Published 04/22/2020, 10:21 PM
Updated 04/22/2020, 10:54 PM
© Bloomberg. A Boeing Co. 737 Max plane is seen at the company's manufacturing facility in Renton, Washington, U.S., on Tuesday, Mar. 12, 2019. The Boeing 737 Max crash in Ethiopia looks increasingly likely to hit the planemaker's order book as mounting safety concerns prompt airlines to reconsider purchases worth about $55 billion. Photographer: David Ryder/Bloomberg

(Bloomberg) -- A Kuwaiti aviation leasing company sued Boeing (NYSE:BA) Co. for the return of $336 million that it paid in advance for 40 of the still-grounded 737 Max planes.

Alafco Aviation Lease and Finance Co. faults the aerospace giant for failing to deliver the planes on time and said it canceled the entire order.

The 737 Max was supposed to be Boeing’s replacement for its tried-and-true 737 line of slim-bodied planes. But after 346 people were killed when two of the planes crashed within five months last year, the plane was grounded worldwide and Boeing halted production.

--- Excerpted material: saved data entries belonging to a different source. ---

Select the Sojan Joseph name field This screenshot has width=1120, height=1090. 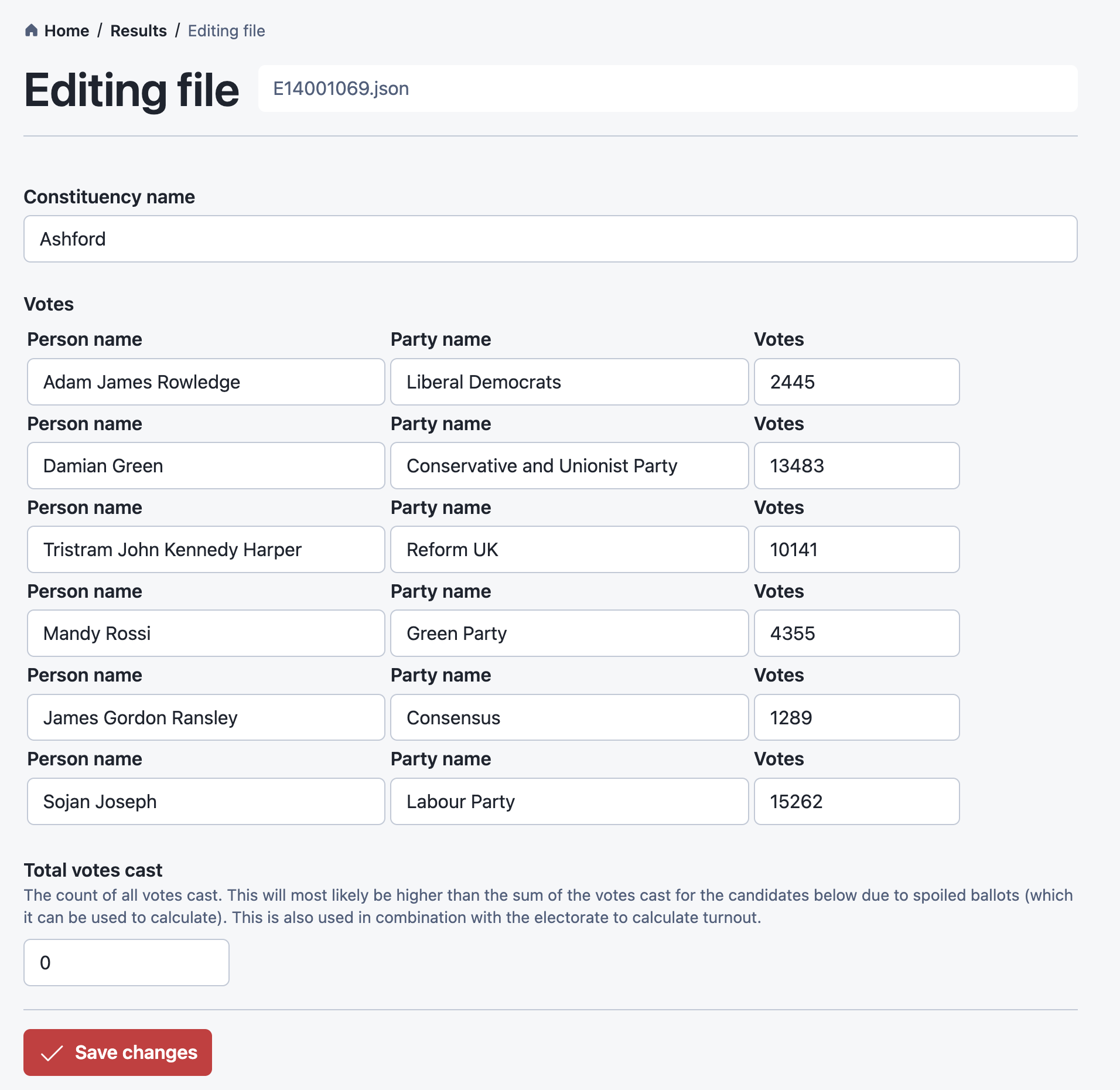coord(206,802)
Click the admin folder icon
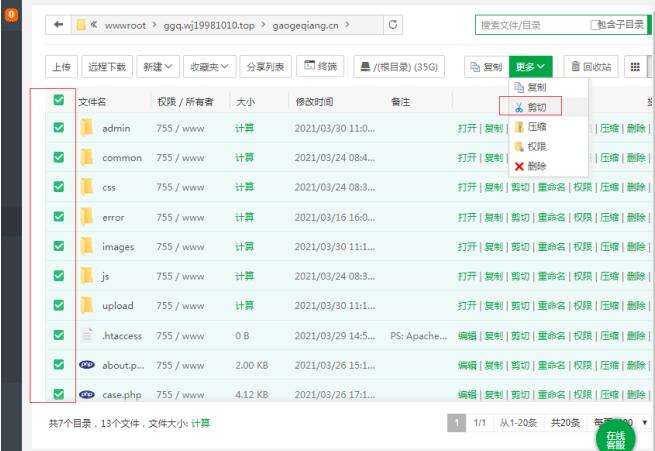The height and width of the screenshot is (451, 655). pyautogui.click(x=87, y=128)
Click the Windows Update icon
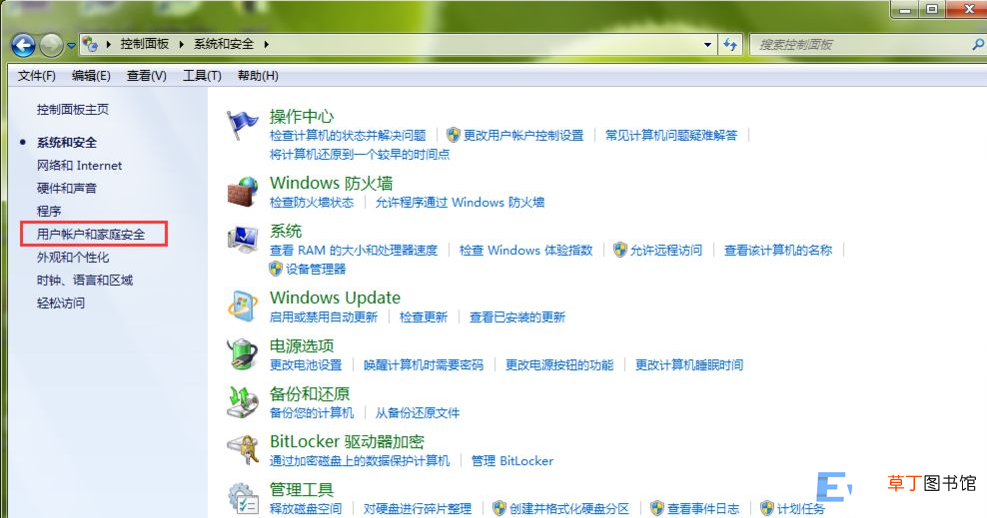The width and height of the screenshot is (987, 518). click(242, 307)
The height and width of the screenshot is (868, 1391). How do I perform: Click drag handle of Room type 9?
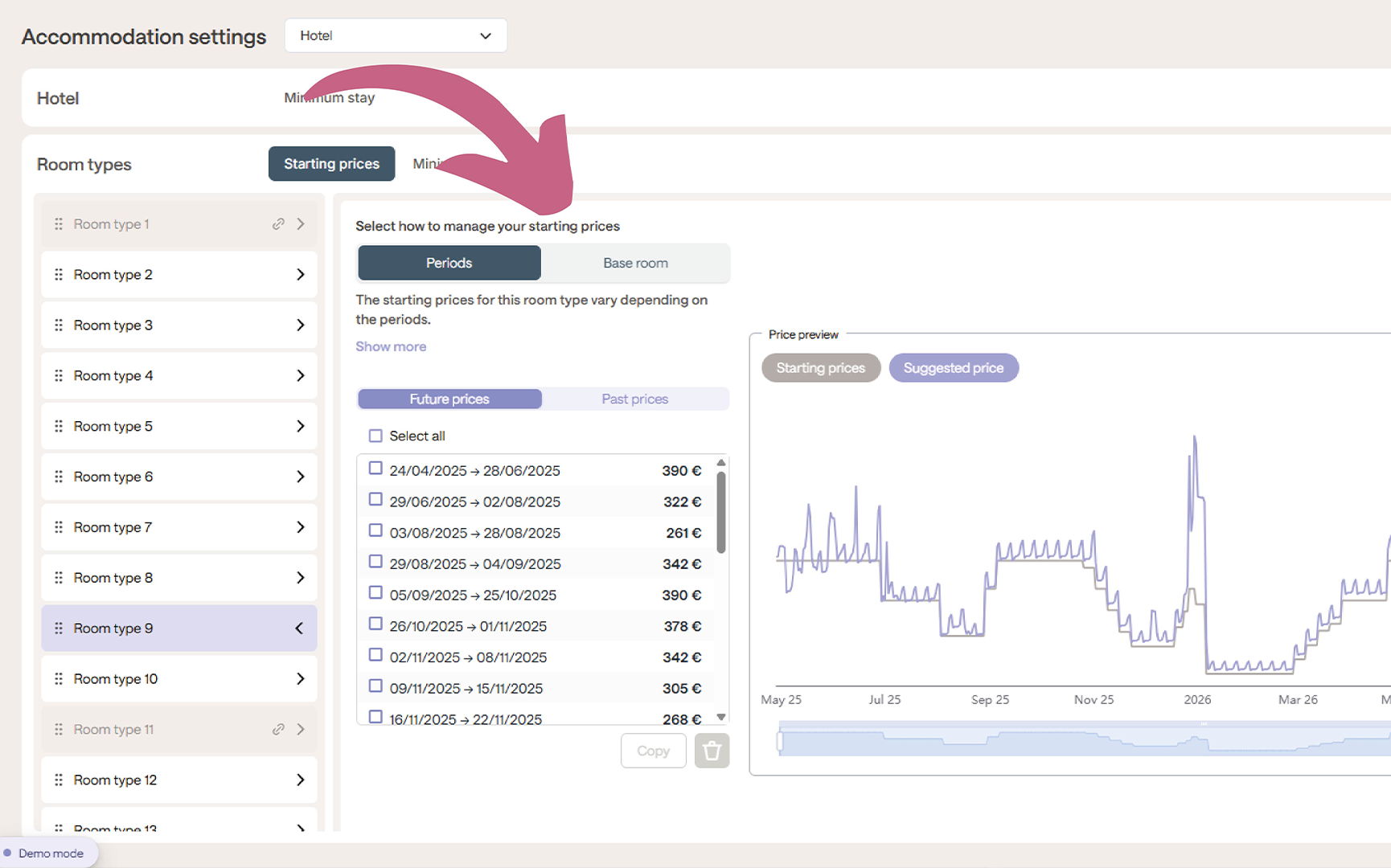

Boeing was supposed to start delivering the Max planes to Alafco in March 2019, according to the lawsuit filed Wednesday in federal court in Chicago. But that was the month of the second Max crash, which is when Boeing suspended delivery of the planes.

Alafco didn’t say how much it agreed to pay for the planes in the lawsuit. But the list price on 20 737 Max 8S planes the company ordered in 2017 was $2.2 billion at the time.

The failure to deliver the planes, “and the circumstances in which they have occurred, substantially impair the value of the purchase agreement as a whole,” Alafco said in the lawsuit. “Accordingly, Alafco has canceled its 737 Max aircraft orders and requested return of all advance payments.”

Boeing didn’t immediately reply to a request for comment, made after regular business hours in the U.S.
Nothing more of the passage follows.